_Source records_:
• • • • • • •

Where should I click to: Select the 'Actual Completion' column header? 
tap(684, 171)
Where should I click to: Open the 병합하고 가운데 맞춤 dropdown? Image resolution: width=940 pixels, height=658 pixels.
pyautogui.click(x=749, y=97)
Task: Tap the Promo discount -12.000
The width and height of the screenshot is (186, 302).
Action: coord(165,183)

• • • • • • •

_Assignment_:
The data above needs to be retyped in full, exactly as given.

_Solution to this task_:
Where should I click to: Select the 'Actual Completion' column header? 
tap(684, 171)
Where should I click to: Open the 병합하고 가운데 맞춤 dropdown? Image resolution: width=940 pixels, height=658 pixels.
pyautogui.click(x=749, y=97)
Task: Tap the Promo discount -12.000
The width and height of the screenshot is (186, 302).
Action: coord(165,183)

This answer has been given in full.